TASK STATEMENT
Below are the records; return every line from the one that contains "Given: Click the 提交 (Apply) toolbar icon" to the last, exactly, skipping the pictures.

SUPPLIED MATERIAL
+--

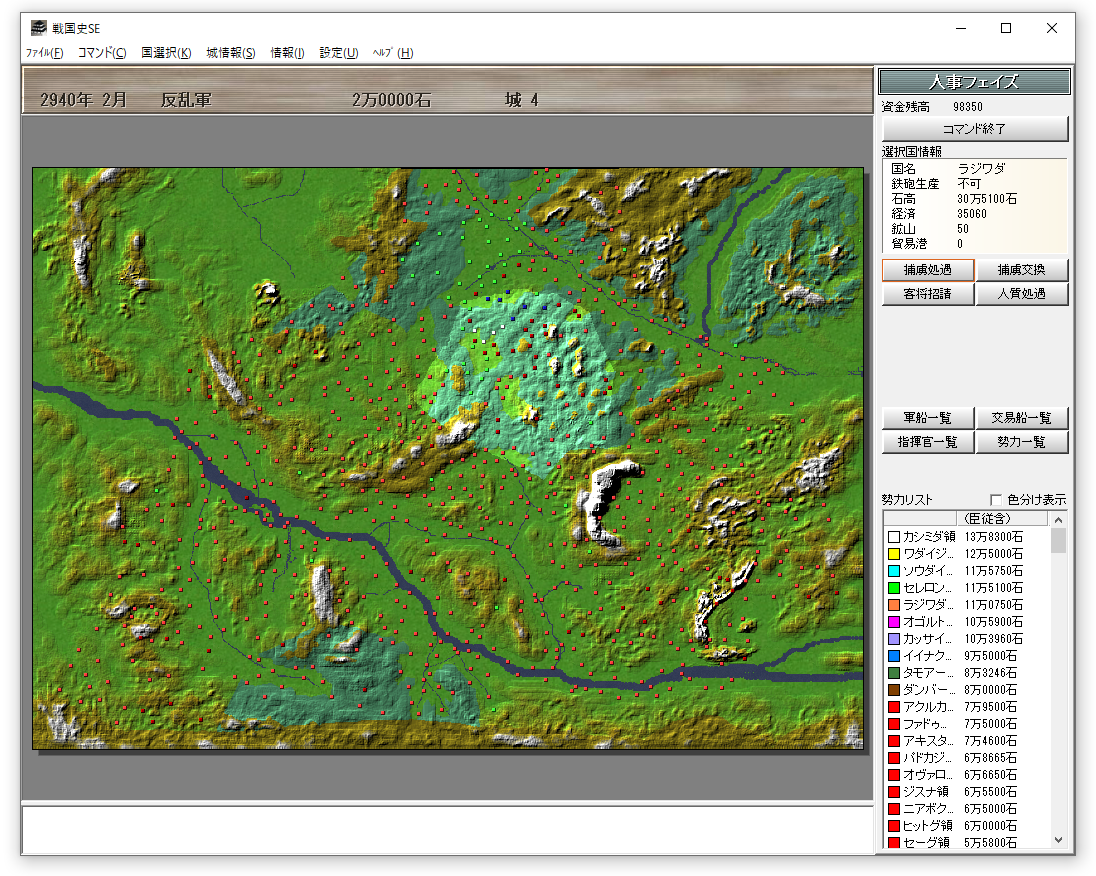Screen dimensions: 1096x876
Task: Choose the 客将招請 button
Action: point(926,294)
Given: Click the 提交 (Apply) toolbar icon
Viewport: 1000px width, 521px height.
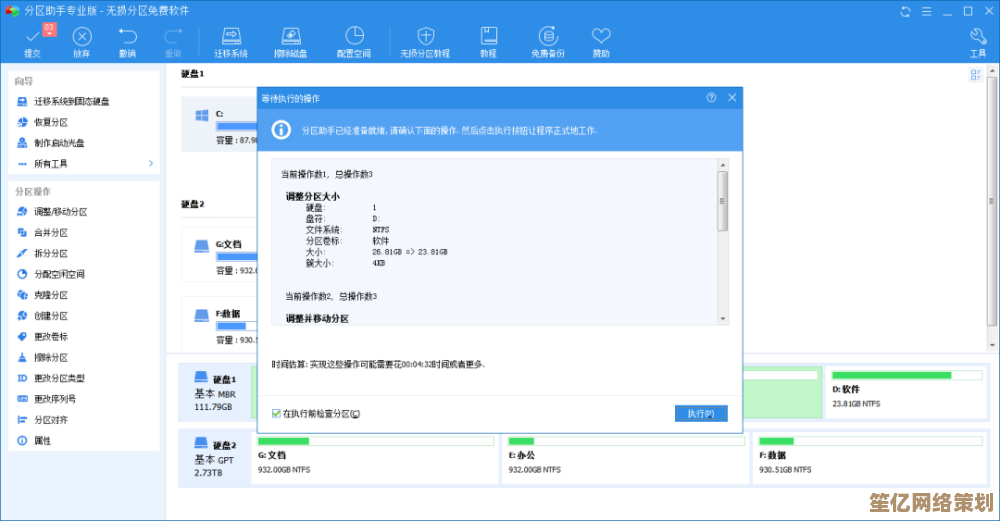Looking at the screenshot, I should pos(32,37).
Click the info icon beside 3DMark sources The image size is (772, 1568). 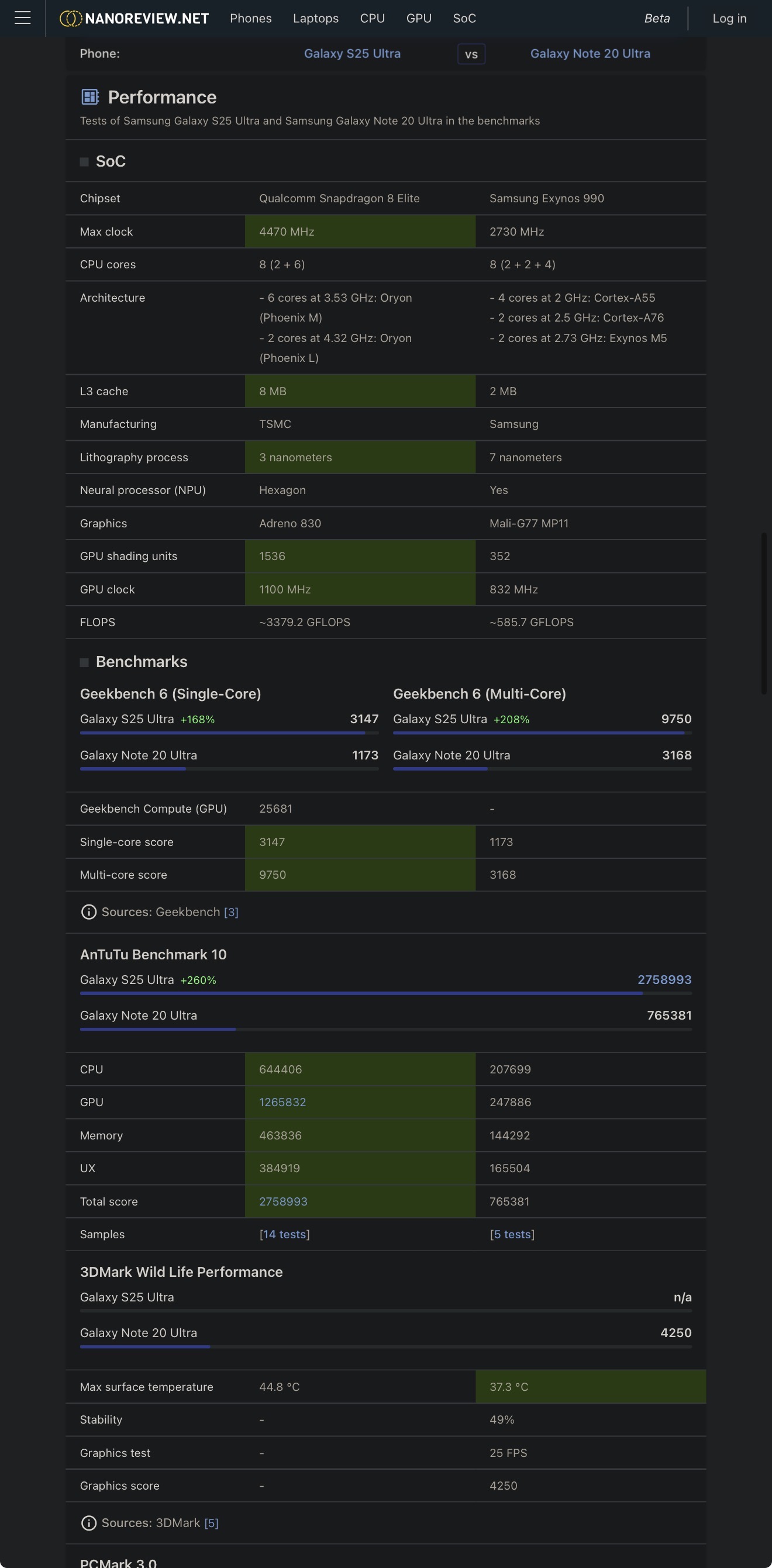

+--

ANSWER BOX
Given: Click the 提交 (Apply) toolbar icon
Viewport: 1000px width, 521px height.
Looking at the screenshot, I should pos(32,37).
Click the info icon beside 3DMark sources The image size is (772, 1568). 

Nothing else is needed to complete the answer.